Brief aus Buenos Aires [38]
Illustration: MARINERO MORENA von Irene Fernández Arcas
Madame Schoscha lebt jetzt schon eine Weile in Barcelona. Ihr alter Bekannter, Herr Altobelli, weiterhin in Berlin. Beide leben sie in einer ganz eigenen Zeit. Und dennoch in dieser Welt, worüber sie sich gegenseitig berichten. Sie schreiben sich Briefe. Im monatlichen Wechsel flattert ein Brief aus Berlin oder Barcelona herein und vereint die aktuelle, kulturelle Erlebniswelt der beiden. Ganz wie im gleichnamigen Kultursalon Madame Schoscha, der sich mehrfach im Jahr an wechselnden Orten zusammenfindet, geben sich die beiden Auskunft über ihre Entdeckungen aus Kunst und Alltag. Hin und wieder melden sich auch alte Weggefährten der beiden zu Wort. In diesem Monat schreibt Francisco del Puerto aus Buenos Aires Madame Schoscha und gesteht ihr seinen tiefen Wünsch: Er will sie in Barcelona besuchen…!
DER BAUM DES VERGESSENS
Aus dem Spanischen von Margrit Klingler-Clavijo
Ihre Antwort überraschte mich, Madame: Ich konnte es nicht glauben! Mein Brief in einer Flasche, die ich ins Meer warf, hatte demnach ihre Empfängerin gefunden. Und obendrein händigte ihn ein netter Junge aus, der ein paar Tage bei Ihnen bleiben wird. Reines Hollywood. Wenn es nicht wahr gewesen wäre, hätte man es erfinden müssen.
Sie erinnerten sich so genau an unsere spärlichen Begegnungen, dass es mir so vorkam, als ob sie eine andere Person evozierten, eine andere Welt, eine andere Freundschaft.

• Kurze Aufgabe 1:
Skaliere die Datensätze von der Zeile mit „Where should I“ bis zum Ende der Datensätze einschließlich: Gib diese Zeilen vollständig wieder, nimm dabei nur die Koordinaten in den Antworten mal 1,45 und runde auf ganze Zahlen, wobei ab ,5 aufgerundet wird. Lass die Bilder weg.
Die folgenden Datensätze haben mit dem Brief nichts zu tun.

• Material:
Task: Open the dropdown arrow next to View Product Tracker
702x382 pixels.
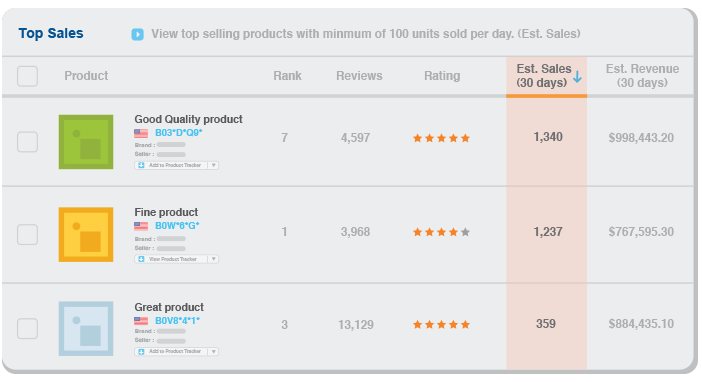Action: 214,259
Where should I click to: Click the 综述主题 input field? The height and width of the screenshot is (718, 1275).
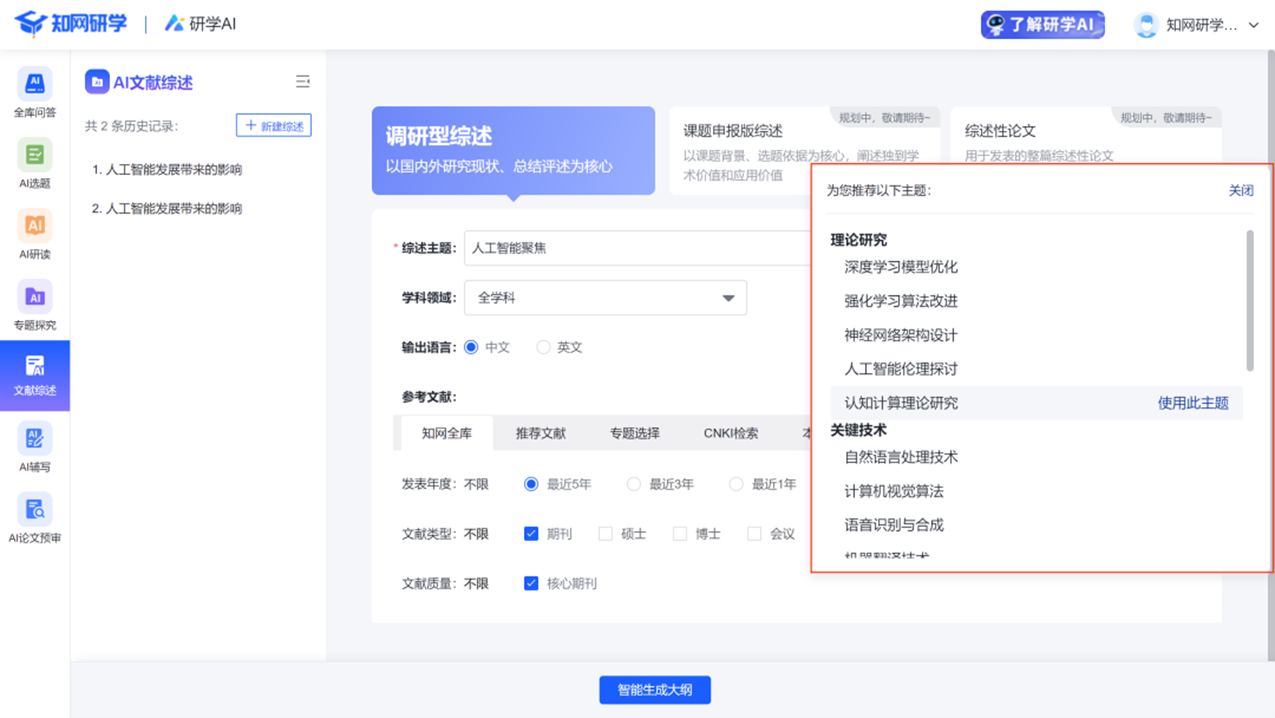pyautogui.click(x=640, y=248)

• Kurze Aufgabe 2:
Gib den Brief von „Brief aus Buenos“ bis „in Barcelona besuchen…!“ einschließlich wortgetreu wieder.

• Richtige Antwort 1:
Where should I click to: Click the 综述主题 input field? The height and width of the screenshot is (718, 1275).
pyautogui.click(x=928, y=360)

• Richtige Antwort 2:
Brief aus Buenos Aires [38]
Illustration: MARINERO MORENA von Irene Fernández Arcas
Madame Schoscha lebt jetzt schon eine Weile in Barcelona. Ihr alter Bekannter, Herr Altobelli, weiterhin in Berlin. Beide leben sie in einer ganz eigenen Zeit. Und dennoch in dieser Welt, worüber sie sich gegenseitig berichten. Sie schreiben sich Briefe. Im monatlichen Wechsel flattert ein Brief aus Berlin oder Barcelona herein und vereint die aktuelle, kulturelle Erlebniswelt der beiden. Ganz wie im gleichnamigen Kultursalon Madame Schoscha, der sich mehrfach im Jahr an wechselnden Orten zusammenfindet, geben sich die beiden Auskunft über ihre Entdeckungen aus Kunst und Alltag. Hin und wieder melden sich auch alte Weggefährten der beiden zu Wort. In diesem Monat schreibt Francisco del Puerto aus Buenos Aires Madame Schoscha und gesteht ihr seinen tiefen Wünsch: Er will sie in Barcelona besuchen…!